**Record excerpts:**
☆ ☆ ☆ ☆ ☆

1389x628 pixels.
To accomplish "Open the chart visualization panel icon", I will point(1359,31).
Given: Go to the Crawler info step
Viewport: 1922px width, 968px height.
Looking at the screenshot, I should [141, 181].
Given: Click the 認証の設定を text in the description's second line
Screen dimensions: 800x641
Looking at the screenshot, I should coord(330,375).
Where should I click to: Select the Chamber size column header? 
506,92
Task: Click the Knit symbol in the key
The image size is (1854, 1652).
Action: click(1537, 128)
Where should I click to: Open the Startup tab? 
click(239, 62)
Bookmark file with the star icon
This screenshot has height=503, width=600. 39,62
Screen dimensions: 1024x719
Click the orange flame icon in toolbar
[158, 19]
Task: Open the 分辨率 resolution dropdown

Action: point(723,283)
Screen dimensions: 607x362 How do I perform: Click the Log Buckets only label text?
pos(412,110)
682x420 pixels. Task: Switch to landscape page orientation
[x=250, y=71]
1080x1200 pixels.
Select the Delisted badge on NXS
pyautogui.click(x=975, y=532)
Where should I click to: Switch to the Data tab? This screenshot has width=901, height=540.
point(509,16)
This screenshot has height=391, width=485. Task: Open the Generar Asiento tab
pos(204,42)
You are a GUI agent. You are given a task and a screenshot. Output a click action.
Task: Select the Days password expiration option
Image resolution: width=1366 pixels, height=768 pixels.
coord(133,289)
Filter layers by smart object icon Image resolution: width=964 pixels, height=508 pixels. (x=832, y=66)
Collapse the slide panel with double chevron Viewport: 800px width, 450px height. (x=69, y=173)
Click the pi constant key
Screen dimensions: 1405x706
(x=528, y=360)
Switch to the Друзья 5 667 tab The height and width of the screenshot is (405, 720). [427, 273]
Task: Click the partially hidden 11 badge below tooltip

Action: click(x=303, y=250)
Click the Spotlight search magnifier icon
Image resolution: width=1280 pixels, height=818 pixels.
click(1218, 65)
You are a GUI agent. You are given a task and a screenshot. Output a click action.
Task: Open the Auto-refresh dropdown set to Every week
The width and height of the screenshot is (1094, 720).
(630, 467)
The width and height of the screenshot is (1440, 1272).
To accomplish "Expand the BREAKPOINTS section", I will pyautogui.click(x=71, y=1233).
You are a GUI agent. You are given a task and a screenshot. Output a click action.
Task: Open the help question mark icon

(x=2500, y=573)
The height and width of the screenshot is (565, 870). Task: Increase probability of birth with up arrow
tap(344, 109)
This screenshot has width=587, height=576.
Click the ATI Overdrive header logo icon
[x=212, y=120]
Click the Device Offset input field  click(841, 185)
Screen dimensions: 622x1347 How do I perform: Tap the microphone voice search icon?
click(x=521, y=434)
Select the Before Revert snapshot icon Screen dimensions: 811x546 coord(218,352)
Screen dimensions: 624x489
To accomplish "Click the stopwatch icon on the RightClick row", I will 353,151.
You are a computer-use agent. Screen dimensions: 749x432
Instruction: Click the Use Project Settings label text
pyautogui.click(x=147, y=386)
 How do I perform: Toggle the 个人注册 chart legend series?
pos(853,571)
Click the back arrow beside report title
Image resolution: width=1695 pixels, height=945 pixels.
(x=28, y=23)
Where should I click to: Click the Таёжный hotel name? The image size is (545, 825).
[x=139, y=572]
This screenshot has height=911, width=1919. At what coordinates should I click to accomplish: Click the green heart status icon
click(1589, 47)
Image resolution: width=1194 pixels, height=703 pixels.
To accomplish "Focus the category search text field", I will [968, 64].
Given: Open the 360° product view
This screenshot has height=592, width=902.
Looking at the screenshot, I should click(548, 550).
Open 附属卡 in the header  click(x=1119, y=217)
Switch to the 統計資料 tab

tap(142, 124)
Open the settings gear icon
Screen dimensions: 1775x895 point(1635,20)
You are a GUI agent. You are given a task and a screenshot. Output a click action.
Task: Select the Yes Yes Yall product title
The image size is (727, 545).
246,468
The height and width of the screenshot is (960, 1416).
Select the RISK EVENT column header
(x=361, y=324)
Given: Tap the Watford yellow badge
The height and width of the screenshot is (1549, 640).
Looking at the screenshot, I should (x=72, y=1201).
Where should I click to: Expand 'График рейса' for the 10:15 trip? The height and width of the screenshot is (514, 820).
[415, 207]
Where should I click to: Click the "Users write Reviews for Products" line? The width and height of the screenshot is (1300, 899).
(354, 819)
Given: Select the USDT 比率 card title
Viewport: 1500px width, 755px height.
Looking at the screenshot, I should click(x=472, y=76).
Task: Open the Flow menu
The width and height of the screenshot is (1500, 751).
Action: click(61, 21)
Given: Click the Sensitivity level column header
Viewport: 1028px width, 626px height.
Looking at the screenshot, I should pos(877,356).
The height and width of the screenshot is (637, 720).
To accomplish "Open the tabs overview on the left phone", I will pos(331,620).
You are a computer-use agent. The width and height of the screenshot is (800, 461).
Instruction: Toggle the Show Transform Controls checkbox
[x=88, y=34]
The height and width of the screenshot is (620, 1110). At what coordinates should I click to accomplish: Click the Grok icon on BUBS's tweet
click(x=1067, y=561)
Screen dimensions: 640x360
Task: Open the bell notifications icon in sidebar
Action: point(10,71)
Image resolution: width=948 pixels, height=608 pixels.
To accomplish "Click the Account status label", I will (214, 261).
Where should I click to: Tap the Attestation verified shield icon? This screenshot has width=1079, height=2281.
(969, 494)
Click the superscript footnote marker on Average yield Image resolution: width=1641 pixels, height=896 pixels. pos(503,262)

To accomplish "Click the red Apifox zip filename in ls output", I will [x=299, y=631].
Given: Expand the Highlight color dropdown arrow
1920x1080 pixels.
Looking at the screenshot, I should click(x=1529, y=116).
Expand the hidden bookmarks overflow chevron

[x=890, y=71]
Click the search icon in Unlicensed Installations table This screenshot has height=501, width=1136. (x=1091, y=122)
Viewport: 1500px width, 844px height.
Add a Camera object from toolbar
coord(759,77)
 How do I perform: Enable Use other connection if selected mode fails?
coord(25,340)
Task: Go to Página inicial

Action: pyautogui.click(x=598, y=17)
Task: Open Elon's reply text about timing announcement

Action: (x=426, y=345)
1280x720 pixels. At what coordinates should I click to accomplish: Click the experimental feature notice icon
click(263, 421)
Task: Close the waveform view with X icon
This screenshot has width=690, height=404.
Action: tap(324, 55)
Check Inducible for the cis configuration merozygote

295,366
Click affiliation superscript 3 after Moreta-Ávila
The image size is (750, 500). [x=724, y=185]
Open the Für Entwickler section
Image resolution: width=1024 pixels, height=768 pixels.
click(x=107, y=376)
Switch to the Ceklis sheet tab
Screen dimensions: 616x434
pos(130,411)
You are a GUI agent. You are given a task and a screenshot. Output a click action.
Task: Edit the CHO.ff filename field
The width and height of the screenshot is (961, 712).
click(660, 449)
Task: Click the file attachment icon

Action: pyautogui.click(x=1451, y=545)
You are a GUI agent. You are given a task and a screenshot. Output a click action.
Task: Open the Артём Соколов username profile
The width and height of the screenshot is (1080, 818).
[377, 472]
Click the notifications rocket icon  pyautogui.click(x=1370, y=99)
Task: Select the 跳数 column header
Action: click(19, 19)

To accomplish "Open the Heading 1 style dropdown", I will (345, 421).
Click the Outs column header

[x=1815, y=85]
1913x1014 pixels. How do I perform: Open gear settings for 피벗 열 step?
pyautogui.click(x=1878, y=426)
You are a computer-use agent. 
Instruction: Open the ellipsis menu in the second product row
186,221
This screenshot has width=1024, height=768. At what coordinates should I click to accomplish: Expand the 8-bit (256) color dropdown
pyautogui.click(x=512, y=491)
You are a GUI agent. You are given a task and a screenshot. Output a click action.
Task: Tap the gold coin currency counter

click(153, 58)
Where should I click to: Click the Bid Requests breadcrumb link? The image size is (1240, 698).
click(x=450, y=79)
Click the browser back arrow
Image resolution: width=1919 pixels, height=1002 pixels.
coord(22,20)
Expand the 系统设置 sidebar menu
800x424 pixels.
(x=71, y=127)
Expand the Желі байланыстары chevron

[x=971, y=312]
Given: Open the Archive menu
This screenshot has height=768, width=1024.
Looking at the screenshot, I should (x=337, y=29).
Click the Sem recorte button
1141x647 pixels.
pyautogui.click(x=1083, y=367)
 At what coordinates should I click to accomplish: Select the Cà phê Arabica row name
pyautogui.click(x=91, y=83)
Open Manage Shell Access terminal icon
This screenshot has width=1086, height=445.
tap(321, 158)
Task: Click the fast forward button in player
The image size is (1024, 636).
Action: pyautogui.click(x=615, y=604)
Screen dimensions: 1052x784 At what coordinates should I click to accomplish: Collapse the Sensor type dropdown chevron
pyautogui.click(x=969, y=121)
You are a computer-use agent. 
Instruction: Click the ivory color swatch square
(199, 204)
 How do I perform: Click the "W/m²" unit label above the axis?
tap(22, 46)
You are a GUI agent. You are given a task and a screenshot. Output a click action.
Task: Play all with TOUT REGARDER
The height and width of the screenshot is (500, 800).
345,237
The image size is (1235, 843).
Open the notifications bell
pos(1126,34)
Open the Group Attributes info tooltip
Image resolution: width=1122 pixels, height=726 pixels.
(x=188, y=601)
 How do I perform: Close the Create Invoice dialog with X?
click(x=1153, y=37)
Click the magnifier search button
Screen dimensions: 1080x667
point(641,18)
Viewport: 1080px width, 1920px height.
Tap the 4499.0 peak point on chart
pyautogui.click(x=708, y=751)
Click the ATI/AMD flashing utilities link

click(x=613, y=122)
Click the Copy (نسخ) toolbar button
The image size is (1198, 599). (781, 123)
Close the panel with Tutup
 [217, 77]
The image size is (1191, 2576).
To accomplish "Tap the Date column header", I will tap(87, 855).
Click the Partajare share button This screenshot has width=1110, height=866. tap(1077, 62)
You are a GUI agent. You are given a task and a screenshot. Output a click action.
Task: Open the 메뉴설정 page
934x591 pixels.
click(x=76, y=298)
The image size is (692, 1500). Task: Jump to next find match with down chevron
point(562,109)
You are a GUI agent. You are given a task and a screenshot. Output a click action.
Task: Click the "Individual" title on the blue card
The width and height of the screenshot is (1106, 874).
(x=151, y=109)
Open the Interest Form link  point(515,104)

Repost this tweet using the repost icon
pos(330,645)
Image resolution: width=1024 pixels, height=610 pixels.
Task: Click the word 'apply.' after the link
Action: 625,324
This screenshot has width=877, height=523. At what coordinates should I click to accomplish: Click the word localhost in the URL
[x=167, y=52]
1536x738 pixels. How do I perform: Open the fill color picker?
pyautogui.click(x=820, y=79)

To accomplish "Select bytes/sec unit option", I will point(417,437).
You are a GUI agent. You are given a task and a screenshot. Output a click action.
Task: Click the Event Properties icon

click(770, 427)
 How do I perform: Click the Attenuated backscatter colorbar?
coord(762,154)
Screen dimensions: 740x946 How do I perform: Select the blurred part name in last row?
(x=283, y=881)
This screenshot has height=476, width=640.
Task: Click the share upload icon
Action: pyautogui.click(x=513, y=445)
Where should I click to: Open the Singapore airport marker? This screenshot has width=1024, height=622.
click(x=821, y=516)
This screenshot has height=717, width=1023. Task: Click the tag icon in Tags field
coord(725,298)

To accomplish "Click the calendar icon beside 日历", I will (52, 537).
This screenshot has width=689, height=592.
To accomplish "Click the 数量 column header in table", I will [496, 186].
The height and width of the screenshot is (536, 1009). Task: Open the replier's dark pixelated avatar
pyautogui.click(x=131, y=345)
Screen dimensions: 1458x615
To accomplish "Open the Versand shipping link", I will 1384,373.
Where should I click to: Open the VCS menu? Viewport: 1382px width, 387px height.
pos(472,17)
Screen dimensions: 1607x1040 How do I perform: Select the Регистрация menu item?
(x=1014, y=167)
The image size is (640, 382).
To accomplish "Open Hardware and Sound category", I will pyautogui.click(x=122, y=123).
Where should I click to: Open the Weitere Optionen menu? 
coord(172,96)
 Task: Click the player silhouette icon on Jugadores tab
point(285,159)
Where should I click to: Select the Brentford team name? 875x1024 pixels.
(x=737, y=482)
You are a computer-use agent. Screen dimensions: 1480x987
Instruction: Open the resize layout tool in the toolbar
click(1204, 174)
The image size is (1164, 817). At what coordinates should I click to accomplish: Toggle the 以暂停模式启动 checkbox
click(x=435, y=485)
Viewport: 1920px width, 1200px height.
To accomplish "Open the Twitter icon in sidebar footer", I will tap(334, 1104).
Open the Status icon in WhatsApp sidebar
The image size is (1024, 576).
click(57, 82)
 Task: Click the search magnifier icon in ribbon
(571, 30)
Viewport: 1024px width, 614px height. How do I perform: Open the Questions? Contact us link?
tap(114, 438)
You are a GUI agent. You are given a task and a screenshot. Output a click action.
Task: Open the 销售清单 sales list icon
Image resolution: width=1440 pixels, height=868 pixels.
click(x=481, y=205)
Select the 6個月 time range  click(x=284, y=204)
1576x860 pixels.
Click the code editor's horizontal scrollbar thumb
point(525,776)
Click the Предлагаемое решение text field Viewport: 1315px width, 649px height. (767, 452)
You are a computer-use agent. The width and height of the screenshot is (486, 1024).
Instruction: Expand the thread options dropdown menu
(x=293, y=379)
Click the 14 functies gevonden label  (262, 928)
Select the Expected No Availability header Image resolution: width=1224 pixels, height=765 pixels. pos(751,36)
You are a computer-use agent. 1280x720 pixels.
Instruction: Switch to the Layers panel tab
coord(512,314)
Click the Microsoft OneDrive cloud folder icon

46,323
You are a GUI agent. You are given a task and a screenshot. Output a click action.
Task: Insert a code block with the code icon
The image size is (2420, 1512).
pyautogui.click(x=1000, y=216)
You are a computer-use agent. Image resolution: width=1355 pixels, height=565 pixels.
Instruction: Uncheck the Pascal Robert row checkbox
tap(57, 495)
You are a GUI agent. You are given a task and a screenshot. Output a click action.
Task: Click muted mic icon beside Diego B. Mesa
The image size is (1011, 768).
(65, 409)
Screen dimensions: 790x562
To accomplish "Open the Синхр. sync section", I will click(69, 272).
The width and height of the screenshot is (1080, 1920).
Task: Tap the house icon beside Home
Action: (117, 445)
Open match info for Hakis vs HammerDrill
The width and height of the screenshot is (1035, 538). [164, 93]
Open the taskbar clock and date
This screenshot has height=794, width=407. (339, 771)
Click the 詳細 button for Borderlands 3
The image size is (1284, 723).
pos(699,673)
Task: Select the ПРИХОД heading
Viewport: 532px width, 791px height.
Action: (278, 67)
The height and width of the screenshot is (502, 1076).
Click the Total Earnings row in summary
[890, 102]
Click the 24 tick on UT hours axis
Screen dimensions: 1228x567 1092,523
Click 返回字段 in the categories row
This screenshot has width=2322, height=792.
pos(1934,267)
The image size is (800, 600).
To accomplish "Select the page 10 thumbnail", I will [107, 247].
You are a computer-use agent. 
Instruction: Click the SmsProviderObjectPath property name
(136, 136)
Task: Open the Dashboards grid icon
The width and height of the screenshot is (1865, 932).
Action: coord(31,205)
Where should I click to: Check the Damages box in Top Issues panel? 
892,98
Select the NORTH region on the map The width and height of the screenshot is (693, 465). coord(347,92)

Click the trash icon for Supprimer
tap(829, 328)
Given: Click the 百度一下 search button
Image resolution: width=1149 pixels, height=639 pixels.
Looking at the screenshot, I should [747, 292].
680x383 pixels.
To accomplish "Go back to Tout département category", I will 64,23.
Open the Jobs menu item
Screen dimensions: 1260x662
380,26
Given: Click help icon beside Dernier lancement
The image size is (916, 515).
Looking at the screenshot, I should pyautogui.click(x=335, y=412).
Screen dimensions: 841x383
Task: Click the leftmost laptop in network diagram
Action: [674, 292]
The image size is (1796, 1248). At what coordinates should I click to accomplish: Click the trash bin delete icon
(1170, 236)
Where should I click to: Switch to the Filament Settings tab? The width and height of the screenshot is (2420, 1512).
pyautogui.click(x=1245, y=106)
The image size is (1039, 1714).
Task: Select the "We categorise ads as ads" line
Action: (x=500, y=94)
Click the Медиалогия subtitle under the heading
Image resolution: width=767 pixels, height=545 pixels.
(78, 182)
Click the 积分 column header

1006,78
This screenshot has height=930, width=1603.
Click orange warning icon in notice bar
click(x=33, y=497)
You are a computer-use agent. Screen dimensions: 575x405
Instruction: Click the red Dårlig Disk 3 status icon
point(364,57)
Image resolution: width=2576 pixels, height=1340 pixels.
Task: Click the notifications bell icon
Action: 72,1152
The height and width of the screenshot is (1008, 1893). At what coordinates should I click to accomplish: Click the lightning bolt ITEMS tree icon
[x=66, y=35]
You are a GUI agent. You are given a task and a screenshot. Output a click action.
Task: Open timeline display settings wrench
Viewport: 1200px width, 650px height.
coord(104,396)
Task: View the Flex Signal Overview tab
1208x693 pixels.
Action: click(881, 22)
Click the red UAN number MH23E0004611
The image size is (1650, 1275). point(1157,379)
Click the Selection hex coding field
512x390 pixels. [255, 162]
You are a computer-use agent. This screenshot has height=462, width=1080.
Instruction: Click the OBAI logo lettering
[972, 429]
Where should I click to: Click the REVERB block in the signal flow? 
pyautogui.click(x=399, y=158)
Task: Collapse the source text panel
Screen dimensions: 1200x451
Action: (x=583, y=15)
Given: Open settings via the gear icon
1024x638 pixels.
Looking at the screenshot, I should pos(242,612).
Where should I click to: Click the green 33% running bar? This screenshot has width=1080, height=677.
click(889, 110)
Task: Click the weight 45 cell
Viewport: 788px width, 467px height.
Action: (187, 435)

☆ ☆ ☆ ☆ ☆

**Directions for this task:** Give the count, and only the count, of lines in these records that hold the string "table".

**Result of the task:** 2